EXERCISE DESCRIPTION ->
Each of the lines from the one that contains "Columnistas (974, 117)" to the end of the entries below should be output exactly.

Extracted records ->
=======
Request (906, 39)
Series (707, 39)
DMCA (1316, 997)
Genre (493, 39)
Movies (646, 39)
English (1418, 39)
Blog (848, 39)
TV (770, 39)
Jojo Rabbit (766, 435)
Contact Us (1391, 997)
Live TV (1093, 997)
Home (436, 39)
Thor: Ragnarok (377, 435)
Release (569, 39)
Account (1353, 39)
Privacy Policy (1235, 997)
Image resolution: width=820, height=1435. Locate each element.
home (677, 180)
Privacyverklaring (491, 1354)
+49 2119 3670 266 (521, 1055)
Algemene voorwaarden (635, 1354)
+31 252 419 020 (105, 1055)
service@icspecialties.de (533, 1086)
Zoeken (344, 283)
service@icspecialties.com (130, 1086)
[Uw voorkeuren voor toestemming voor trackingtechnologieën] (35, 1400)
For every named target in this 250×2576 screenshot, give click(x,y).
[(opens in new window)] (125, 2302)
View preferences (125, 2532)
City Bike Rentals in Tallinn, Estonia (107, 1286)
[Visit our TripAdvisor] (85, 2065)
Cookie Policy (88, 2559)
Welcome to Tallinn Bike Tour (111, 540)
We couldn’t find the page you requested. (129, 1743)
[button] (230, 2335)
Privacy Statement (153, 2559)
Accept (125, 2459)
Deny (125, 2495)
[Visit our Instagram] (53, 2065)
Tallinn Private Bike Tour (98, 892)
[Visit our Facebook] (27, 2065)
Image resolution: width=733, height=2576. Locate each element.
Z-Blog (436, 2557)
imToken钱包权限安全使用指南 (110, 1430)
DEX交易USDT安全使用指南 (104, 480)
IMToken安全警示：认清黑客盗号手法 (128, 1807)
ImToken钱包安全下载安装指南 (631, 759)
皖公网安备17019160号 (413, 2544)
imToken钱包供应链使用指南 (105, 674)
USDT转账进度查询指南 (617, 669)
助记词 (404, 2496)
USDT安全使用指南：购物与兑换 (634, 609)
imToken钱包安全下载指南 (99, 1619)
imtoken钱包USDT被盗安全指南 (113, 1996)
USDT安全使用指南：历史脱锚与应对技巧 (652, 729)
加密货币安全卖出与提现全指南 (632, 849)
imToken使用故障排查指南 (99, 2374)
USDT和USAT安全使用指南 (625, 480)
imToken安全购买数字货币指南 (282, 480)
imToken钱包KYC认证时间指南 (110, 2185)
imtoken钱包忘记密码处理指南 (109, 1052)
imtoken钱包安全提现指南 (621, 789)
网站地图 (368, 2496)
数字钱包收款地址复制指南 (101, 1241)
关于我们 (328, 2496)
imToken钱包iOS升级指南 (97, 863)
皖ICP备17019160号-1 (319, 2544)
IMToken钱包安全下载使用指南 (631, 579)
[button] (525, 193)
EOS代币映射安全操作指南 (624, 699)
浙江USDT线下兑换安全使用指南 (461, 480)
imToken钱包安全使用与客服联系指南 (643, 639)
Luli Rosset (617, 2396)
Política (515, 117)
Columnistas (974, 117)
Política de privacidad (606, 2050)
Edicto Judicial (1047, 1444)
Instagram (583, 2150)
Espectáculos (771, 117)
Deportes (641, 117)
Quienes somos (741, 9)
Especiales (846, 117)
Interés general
=======
RESPONSE BELOW ->
Columnistas (974, 117)
Política de privacidad (606, 2050)
Edicto Judicial (1047, 1444)
Instagram (583, 2150)
Espectáculos (771, 117)
Deportes (641, 117)
Quienes somos (741, 9)
Especiales (846, 117)
Interés general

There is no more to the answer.